Outro gesto comum à senadora, lembra a psicóloga, é o punho cerrado sobre a mesa, como se imitasse um soco em câmera lenta. Segundo a especialista, não se trata de uma ação tão firme, mas demonstra a potência na fala.


DEIXA COMIGO!

O candidato leva as mãos ao peito toda vez que fala sobre si mesmo, como quem chama a responsabilidade para uma situação. Sinal, explica, de quem tem segurança do que diz. Quando fala sobre corrupção, faz um movimento amplo com os braços, num sinal de quem quer demonstrar a seriedade da situação.

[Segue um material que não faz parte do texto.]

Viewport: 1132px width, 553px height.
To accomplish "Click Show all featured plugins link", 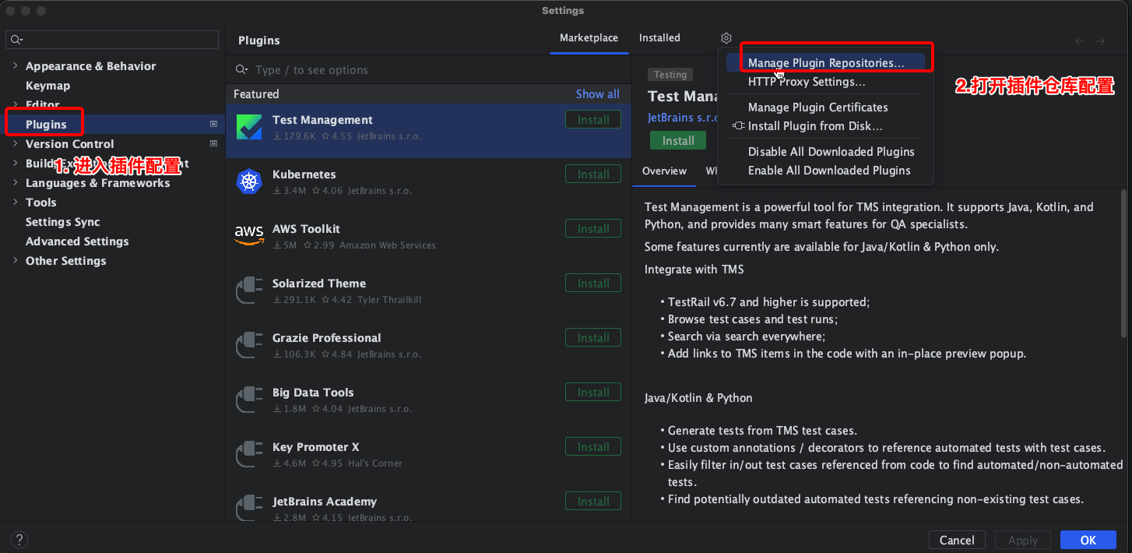I will pyautogui.click(x=597, y=94).
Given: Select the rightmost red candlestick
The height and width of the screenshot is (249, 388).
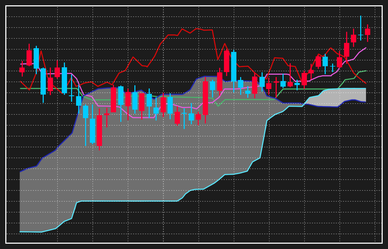Looking at the screenshot, I should [367, 32].
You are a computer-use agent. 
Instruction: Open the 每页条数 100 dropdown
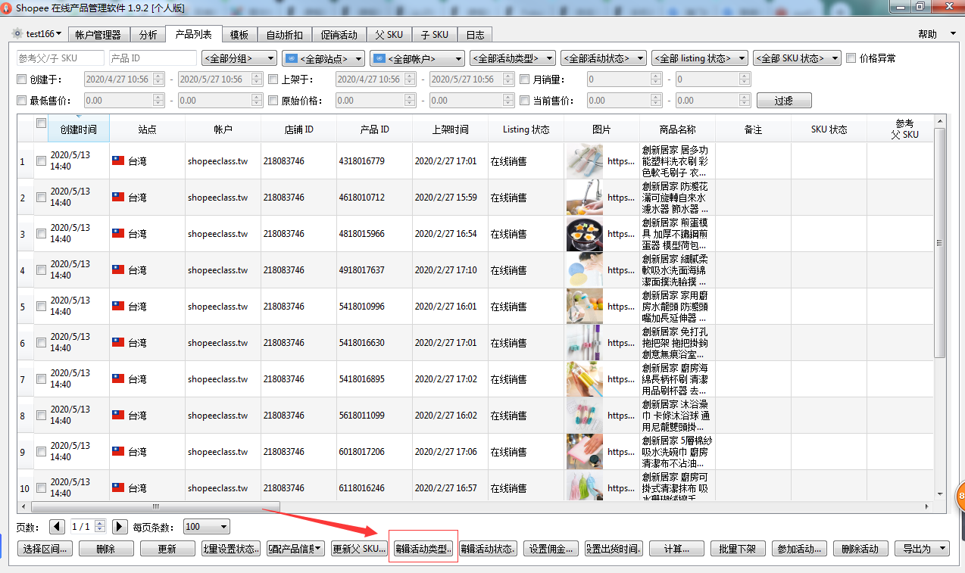[x=206, y=527]
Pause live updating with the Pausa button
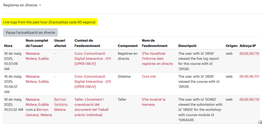Image resolution: width=262 pixels, height=124 pixels. click(30, 33)
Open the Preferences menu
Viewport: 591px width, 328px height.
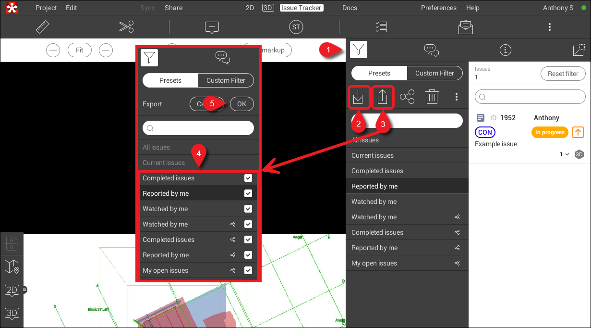[438, 7]
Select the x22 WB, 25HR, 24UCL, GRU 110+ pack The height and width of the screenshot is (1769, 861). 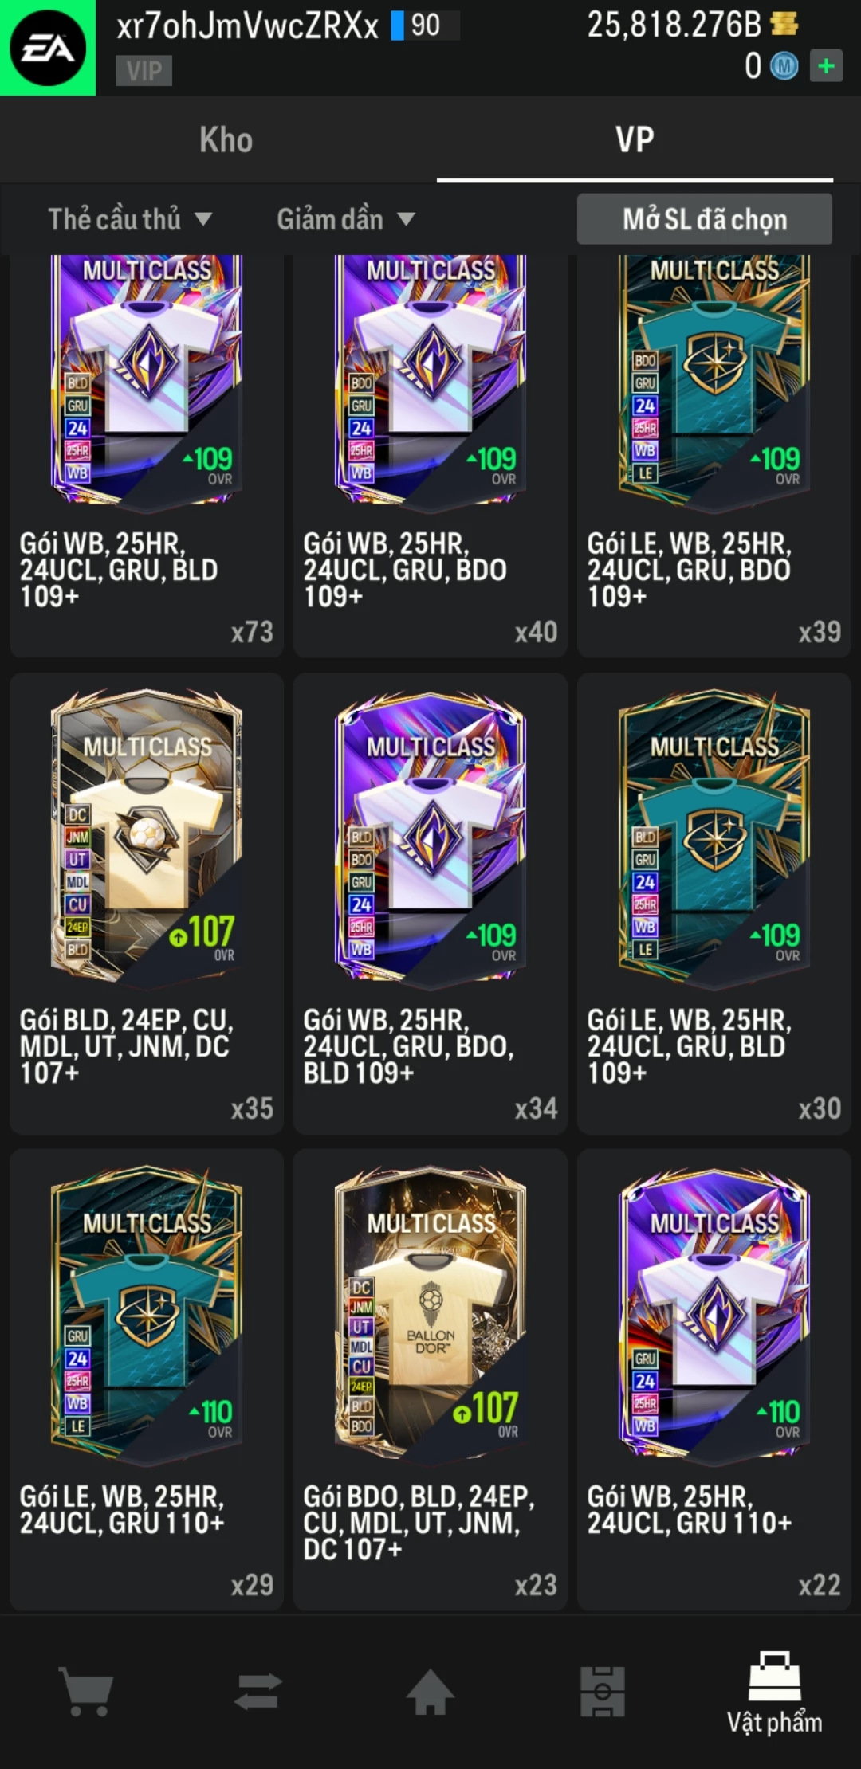(x=714, y=1380)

O candidato volta a apontar para si mesmo quando fala sobre o Brasil, demonstrando sentimento de paternalismo.

LEMBREM-SE DELE!

Marca de sua campanha até aqui, Dilma tenta absorver o prestígio do presidente Lula durante suas aparições. No lançamento de sua candidatura, ela se emociona ao falar do padrinho político, o que, segundo Gentilli, demonstra um sentimento de lealdade sincera com o presidente quando ouve palavras de apoio.


AMOR VERDADEIRO

Em evento posterior, Dilma é lançada oficialmente como candidata e recebe as bençãos, também oficiais, do padrinho político. Na cena, ela se levanta e, com choro contido, recebe os abraços do ex-patrão - segundo Gentilli, num gesto sincero de apreço.


ZONZA DE CONFORTO

Meio sorriso, movimentos oculares, falas pausadas e inclinação de cabeça em sinal de reflexão. Segundo Gentilli, os gestos demonstram sinceridade e segurança de Dilma quando ela fala, neste exemplo, sobre temas como gastos públicos, numa defesa do governo do qual fez parte.

APENAS O FIM...

Nem só de tensão vivem os candidatos. Num raro momento de descontração, Marina sinaliza estar à vontade quando aborda um tema aparentemente delicado – no caso, sua saída do PT. Gentilli aponta, nesta cena, que Marina está preparada para responder a questão, ao abrir o sorriso e comparar a situação à de alguém que termina o casamento.


INDIO ARGENTINO

Cansado de responder às especulações sobre quem seria o candidato a vice-presidente em sua chapa, Serra, antes do anúncio de Indio da Costa para o posto, resolve quebrar a tensão sobre o tema com uma brincadeira: aproveitando o período de Copa do Mundo, previu que "o vice" seria a Argentina – o que, na avaliação de Gentilli, foi um erro, já que, ao citar uma equipe rival, dá a entender que o vice seria um “inimigo”. A ironia, diz a psicóloga, é um recurso usado por Serra tanto em momentos de raiva como de descontração.

NEGÓCIO DA CHINA

Com as mãos unidas na altura do peito, como numa oração, Serra arranca riso da plateia quando fala sobre o sistema de licitação brasileiro. Para mostrar conhecimento, cita o caso de uma concorrência para distribuição de camisinhas que por pouco não foi vencida por uma empresa chinesa, cujo material era de “péssima qualidade”. “Cheirava a galinha e era cheia de furos”, diz, num riso irônico.


DILMA DA DILMA

Num momento de descontração da entrevista, a candidata é questionada sobre como seria um eventual governo Dilma e sobre quem seria “a Dilma da Dilma”. Ela deixa claro que o debate sobre o assunto é “extemporâneo”, mas dribla a questão com um momento de descontração, com ironia e gargalhada.